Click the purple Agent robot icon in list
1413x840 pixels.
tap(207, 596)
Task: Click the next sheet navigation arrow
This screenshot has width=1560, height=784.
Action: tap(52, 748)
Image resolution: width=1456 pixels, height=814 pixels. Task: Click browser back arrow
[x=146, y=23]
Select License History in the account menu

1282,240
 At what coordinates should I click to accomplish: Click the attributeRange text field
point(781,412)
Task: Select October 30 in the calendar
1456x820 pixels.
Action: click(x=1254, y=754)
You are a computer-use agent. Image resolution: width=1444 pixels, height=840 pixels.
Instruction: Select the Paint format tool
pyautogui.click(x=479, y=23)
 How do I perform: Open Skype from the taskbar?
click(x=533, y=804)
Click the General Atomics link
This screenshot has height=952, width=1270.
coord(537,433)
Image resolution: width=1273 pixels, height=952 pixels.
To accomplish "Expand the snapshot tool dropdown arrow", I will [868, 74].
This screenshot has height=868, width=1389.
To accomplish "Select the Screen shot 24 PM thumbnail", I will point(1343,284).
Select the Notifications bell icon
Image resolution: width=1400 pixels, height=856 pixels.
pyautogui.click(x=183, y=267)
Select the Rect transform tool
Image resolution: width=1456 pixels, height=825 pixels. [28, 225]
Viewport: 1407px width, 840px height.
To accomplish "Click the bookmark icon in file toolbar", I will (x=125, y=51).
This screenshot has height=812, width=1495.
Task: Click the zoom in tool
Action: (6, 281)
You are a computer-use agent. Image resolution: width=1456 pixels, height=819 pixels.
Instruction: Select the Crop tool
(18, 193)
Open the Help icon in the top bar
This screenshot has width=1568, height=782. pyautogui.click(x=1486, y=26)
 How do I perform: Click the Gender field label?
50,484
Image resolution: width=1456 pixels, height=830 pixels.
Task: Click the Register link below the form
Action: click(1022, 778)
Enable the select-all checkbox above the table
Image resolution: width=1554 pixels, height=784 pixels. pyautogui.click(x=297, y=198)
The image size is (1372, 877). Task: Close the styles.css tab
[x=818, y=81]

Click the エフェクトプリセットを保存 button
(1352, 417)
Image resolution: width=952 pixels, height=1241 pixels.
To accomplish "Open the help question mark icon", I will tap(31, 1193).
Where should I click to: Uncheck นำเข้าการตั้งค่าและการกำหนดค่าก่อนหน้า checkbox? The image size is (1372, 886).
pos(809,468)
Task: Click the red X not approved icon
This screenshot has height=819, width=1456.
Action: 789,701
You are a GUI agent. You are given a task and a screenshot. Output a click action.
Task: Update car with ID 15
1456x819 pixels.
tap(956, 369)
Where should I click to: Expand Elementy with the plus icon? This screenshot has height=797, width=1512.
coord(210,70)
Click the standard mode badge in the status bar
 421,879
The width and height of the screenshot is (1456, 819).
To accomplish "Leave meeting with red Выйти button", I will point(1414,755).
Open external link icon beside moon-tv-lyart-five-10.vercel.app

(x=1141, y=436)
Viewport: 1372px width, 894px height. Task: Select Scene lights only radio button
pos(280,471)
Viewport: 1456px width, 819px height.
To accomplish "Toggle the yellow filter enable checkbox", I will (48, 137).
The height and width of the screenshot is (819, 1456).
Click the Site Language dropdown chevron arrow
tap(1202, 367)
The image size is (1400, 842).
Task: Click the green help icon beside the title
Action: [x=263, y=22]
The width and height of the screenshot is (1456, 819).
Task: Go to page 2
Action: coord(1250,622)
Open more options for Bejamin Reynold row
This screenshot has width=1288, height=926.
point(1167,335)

════════════════

■ What the task requires:
Each entry, from start to finish, must be restated exactly.

■ Answer for this exercise:
Click the purple Agent robot icon in list
1413x840 pixels.
tap(207, 596)
Task: Click the next sheet navigation arrow
This screenshot has width=1560, height=784.
Action: tap(52, 748)
Image resolution: width=1456 pixels, height=814 pixels. Task: Click browser back arrow
[x=146, y=23]
Select License History in the account menu

1282,240
 At what coordinates should I click to accomplish: Click the attributeRange text field
point(781,412)
Task: Select October 30 in the calendar
1456x820 pixels.
Action: click(x=1254, y=754)
You are a computer-use agent. Image resolution: width=1444 pixels, height=840 pixels.
Instruction: Select the Paint format tool
pyautogui.click(x=479, y=23)
 How do I perform: Open Skype from the taskbar?
click(x=533, y=804)
Click the General Atomics link
This screenshot has height=952, width=1270.
coord(537,433)
Image resolution: width=1273 pixels, height=952 pixels.
To accomplish "Expand the snapshot tool dropdown arrow", I will [868, 74].
This screenshot has height=868, width=1389.
To accomplish "Select the Screen shot 24 PM thumbnail", I will point(1343,284).
Select the Notifications bell icon
Image resolution: width=1400 pixels, height=856 pixels.
pyautogui.click(x=183, y=267)
Select the Rect transform tool
Image resolution: width=1456 pixels, height=825 pixels. [28, 225]
Viewport: 1407px width, 840px height.
To accomplish "Click the bookmark icon in file toolbar", I will (x=125, y=51).
This screenshot has height=812, width=1495.
Task: Click the zoom in tool
Action: (6, 281)
You are a computer-use agent. Image resolution: width=1456 pixels, height=819 pixels.
Instruction: Select the Crop tool
(18, 193)
Open the Help icon in the top bar
This screenshot has width=1568, height=782. pyautogui.click(x=1486, y=26)
 How do I perform: Click the Gender field label?
50,484
Image resolution: width=1456 pixels, height=830 pixels.
Task: Click the Register link below the form
Action: click(1022, 778)
Enable the select-all checkbox above the table
Image resolution: width=1554 pixels, height=784 pixels. pyautogui.click(x=297, y=198)
The image size is (1372, 877). Task: Close the styles.css tab
[x=818, y=81]

Click the エフェクトプリセットを保存 button
(1352, 417)
Image resolution: width=952 pixels, height=1241 pixels.
To accomplish "Open the help question mark icon", I will tap(31, 1193).
Where should I click to: Uncheck นำเข้าการตั้งค่าและการกำหนดค่าก่อนหน้า checkbox? The image size is (1372, 886).
pos(809,468)
Task: Click the red X not approved icon
This screenshot has height=819, width=1456.
Action: 789,701
You are a GUI agent. You are given a task and a screenshot. Output a click action.
Task: Update car with ID 15
1456x819 pixels.
tap(956, 369)
Where should I click to: Expand Elementy with the plus icon? This screenshot has height=797, width=1512.
coord(210,70)
Click the standard mode badge in the status bar
 421,879
The width and height of the screenshot is (1456, 819).
To accomplish "Leave meeting with red Выйти button", I will point(1414,755).
Open external link icon beside moon-tv-lyart-five-10.vercel.app

(x=1141, y=436)
Viewport: 1372px width, 894px height. Task: Select Scene lights only radio button
pos(280,471)
Viewport: 1456px width, 819px height.
To accomplish "Toggle the yellow filter enable checkbox", I will (48, 137).
The height and width of the screenshot is (819, 1456).
Click the Site Language dropdown chevron arrow
tap(1202, 367)
The image size is (1400, 842).
Task: Click the green help icon beside the title
Action: [x=263, y=22]
The width and height of the screenshot is (1456, 819).
Task: Go to page 2
Action: coord(1250,622)
Open more options for Bejamin Reynold row
This screenshot has width=1288, height=926.
point(1167,335)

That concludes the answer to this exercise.